Stream Multiple Compute Units
=============================

This is a simple vadd Kernel design in which multiple compute units of
kernel are directly communicating with host using stream interfaces.

**KEY CONCEPTS:** Read/Write Stream, Create/Release Stream

**KEYWORDS:** cl_stream, CL_STREAM_EOT, nk

This is a simple vadd Kernel design in which multiple compute units of
kernel are directly communicating with host using stream interfaces.
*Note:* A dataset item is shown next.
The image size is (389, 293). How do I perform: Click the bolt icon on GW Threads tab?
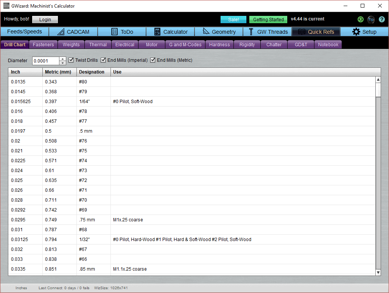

For this examples, four compute units of a kernel is created.
``krnl_stream_vadd.ini`` file specifies number of compute units along
with name of each compute unit as below:

::

   [connectivity]
   nk=krnl_stream_vadd:4:vadd_1.vadd_2.vadd_3.vadd_4

This file is included to v++ command line using following statement:

::

   --config krnl_stream_vadd.ini 

Host is written configurable for number of compute units using top level
const variable ``NCU``:

::

   auto constexpr NCU = 4;

User just needs to change NCU to some other value to make the host code
ready for other numbers. But user still needs to manually update the
``krnl_stream_vadd.ini`` file for other configuration.

For multiple compute units case, host codes needs to create kernel
object using specific compute unit name as below:

.. code:: cpp

   std::string cu_id;
   std::string krnl_name = "krnl_stream_vadd";
   std::vector<cl::Kernel> krnls(NCU);
   for (int i = 0; i < NCU; i++) 
   {
       cu_id = std::to_string(i + 1);
       auto krnl_name_full = krnl_name + ":{" + "vadd_" + cu_id + "}"; //kernel name with compute unit name
       krnls[i] = cl::Kernel(program, krnl_name_full.c_str());
   }

Here compute unit should match to name provided in
``krnl_stream_vadd.ini`` file.

Once we have unique kernel object for each compute unit, host code can
easily creates stream object for respective kernel object and transfer
data accordingly. For More details about streaming kernel usage, please
refer streaming_simple example.

EXCLUDED PLATFORMS
------------------

Platforms containing following strings in their names are not supported
for this example :

::

   zc
   xdma
   xilinx_u250_qep
   aws
   samsung

DESIGN FILES
------------

Application code is located in the src directory. Accelerator binary
files will be compiled to the xclbin directory. The xclbin directory is
required by the Makefile and its contents will be filled during
compilation. A listing of all the files in this example is shown below

::

   src/host.cpp
   src/krnl_stream_vadd.cpp

COMMAND LINE ARGUMENTS
----------------------

Once the environment has been configured, the application can be
executed by

::

   ./vadd_stream <krnl_stream_vadd XCLBIN>